Structured time-delay models for dynamical systems with connections to Frenet–Serret frame (SHAVOK)
Time-delay embedding and dimensionality reduction are powerful techniques for discovering effective coordinate systems to represent the dynamics of physical systems. Recently, it has been shown that models identified by dynamic mode decomposition on time-delay coordinates provide linear representations of strongly nonlinear systems, in the so-called Hankel alternative view of Koopman (HAVOK) approach. Curiously, the resulting linear model has a matrix representation that is approximately antisymmetric and tridiagonal. In this paper, we establish a new theoretical connection between HAVOK and the Frenet–Serret frame from differential geometry, and also develop an improved algorithm to identify more stable and accurate models from less data. In particular, we show that the sub- and super-diagonal entries of the linear model correspond to the intrinsic curvatures in the Frenet–Serret frame. Based on this connection, we modify the algorithm to promote this antisymmetric structure, even in the noisy, low-data limit. A link to this work can be found here.

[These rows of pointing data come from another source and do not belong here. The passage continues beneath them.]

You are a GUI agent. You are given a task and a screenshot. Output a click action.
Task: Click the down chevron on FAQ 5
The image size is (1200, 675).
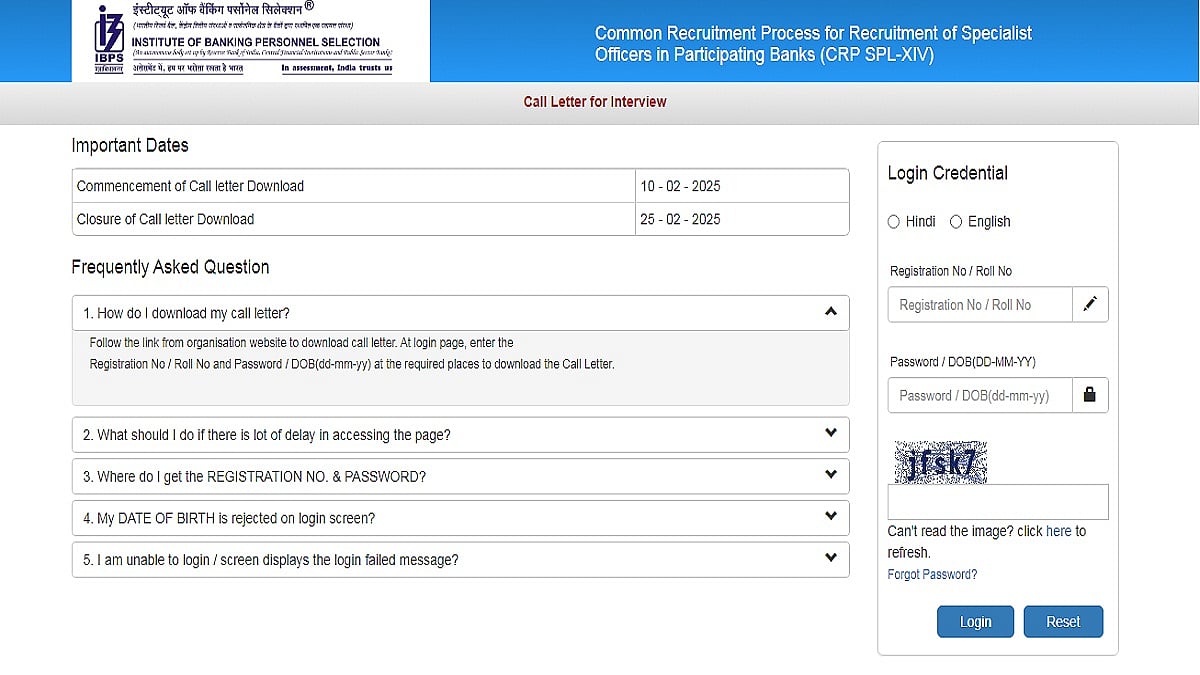830,558
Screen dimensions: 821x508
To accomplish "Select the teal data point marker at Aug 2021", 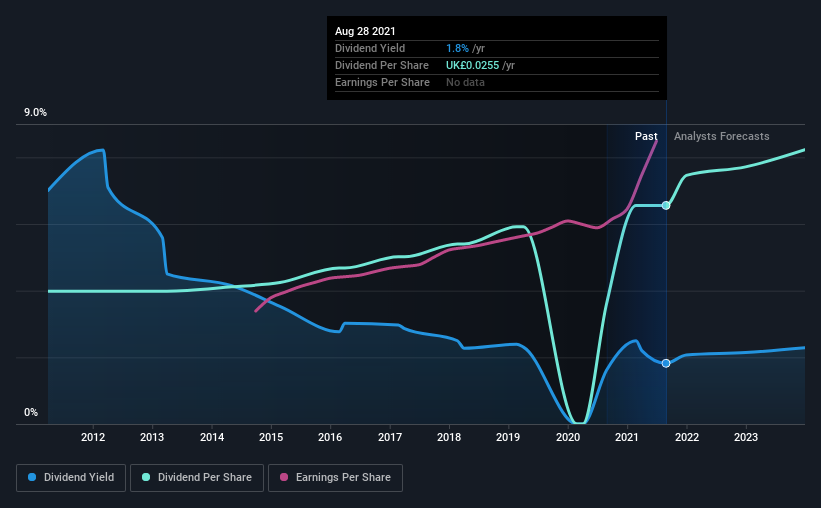I will pyautogui.click(x=665, y=205).
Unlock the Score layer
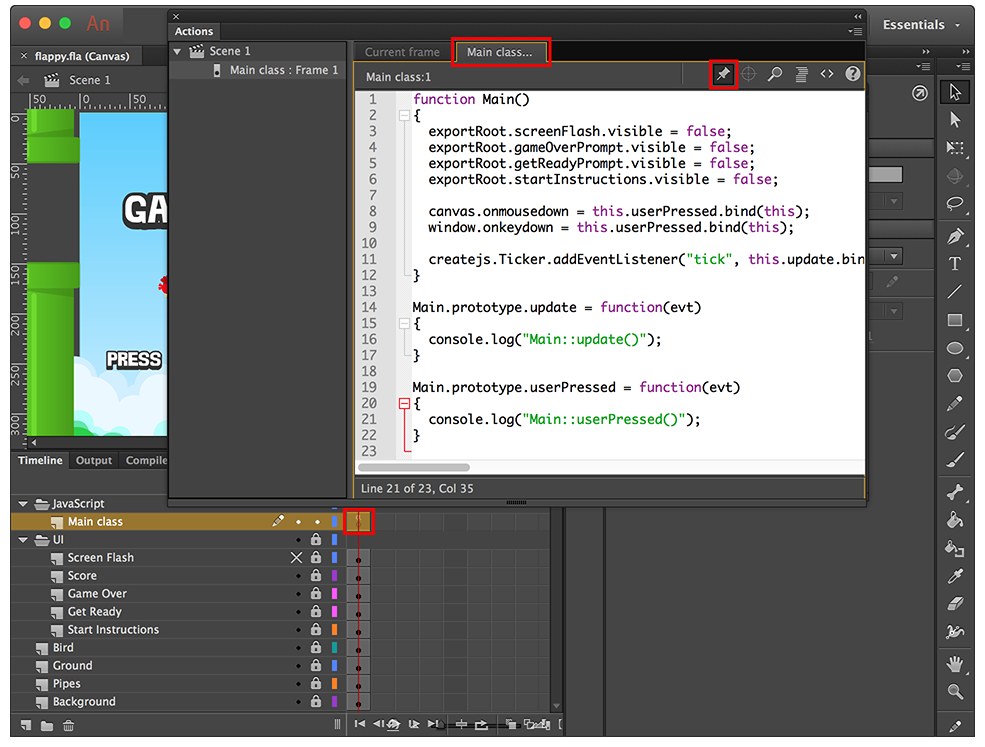985x747 pixels. click(x=316, y=576)
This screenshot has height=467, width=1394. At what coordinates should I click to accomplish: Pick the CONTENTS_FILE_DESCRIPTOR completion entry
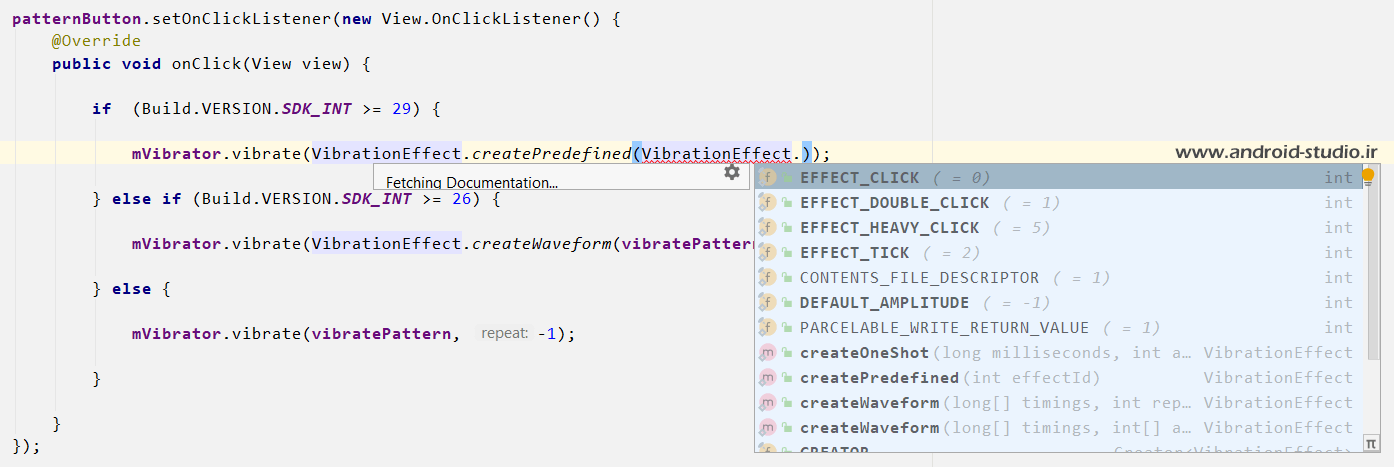click(919, 278)
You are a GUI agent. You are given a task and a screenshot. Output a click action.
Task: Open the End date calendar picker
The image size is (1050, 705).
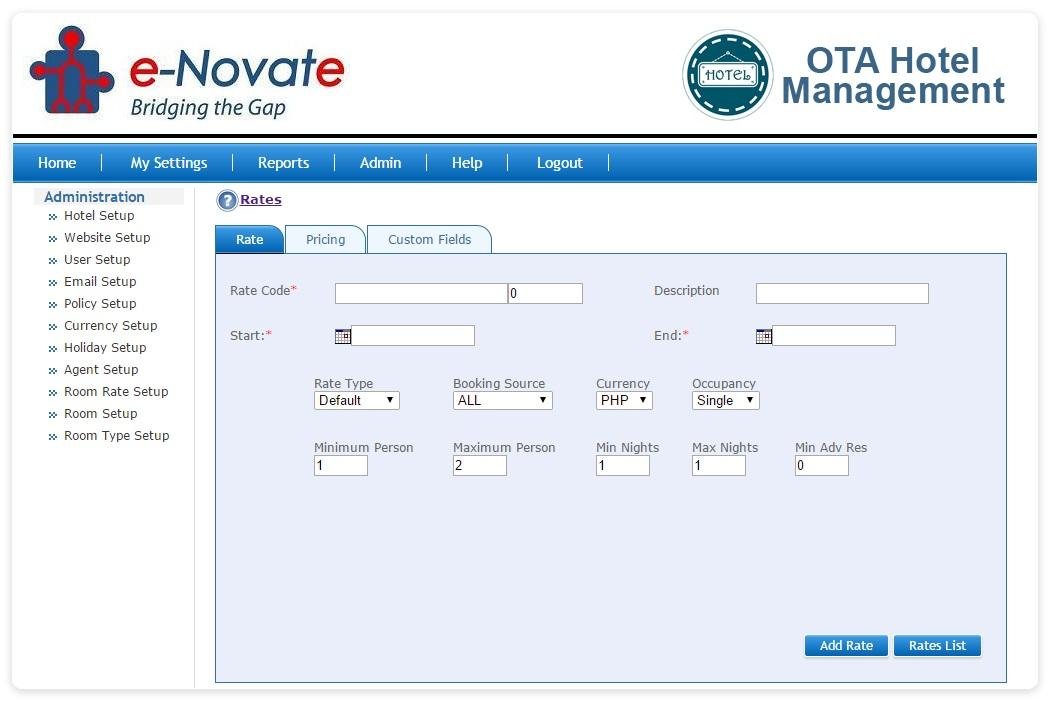(x=765, y=335)
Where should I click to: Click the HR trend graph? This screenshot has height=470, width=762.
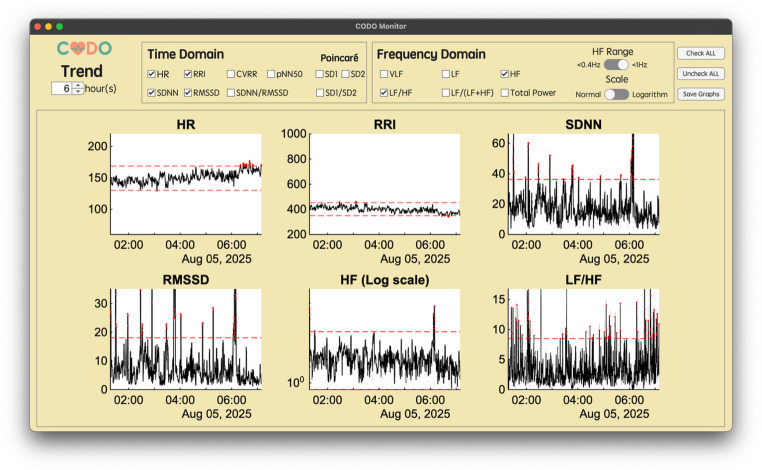186,184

Centering Improves the Dynamic Mode Decomposition
Originating in the fluids community, DMD has been used in a wide variety of fields with applications to neuroscience, climate science, and finance to name a few. Given spatiotemporal data, DMD decomposes the data into pairs of spatial temporal modes with the assumption that the dynamics are approximately linear, i.e. it is a regression to a best fit linear dynamical model. For many systems of interest, the dynamics we want to model are perturbations about equilibria, in which case subtracting the mean of the data is a natural preprocessing step. In this work, we prove that centering data improves the performance of DMD, and can be used to successfully extract dynamics about equilibria. This is a particularly important and surprising result, since previous work suggested that computing DMD on centered data may be restrictive and have undesirable consequences. The results are illustrated on the Lorenz attractor, in addition to applications to neural recordings and video surveillance. A link to this work can be found here.
Spatiotemporal Intrinsic Mode Decomposition (STIMD)
The analysis of spatiotemporal signals is of critical importance for characterizing emerging large-scale measurements in wide variety of scientific and engineering applications. Many methods have been developed to discover a low dimensional representation of these data. However, many widely used methods such as PCA do not incorporate the temporal structure of the data into the model. In this work we develop a new dimensionality reduction technique, known as the spatiotemporal intrinsic mode decomposition (STIMD) method, which factors spatiotemporal data into a product of spatial modes and temporal modes. Our method allows us to perform instantaneous time frequency analysis by computing a Hilbert transform of the data; in addition, it is possible to make future-state predictions of the spatiotemporal system. A link to this work can be found here.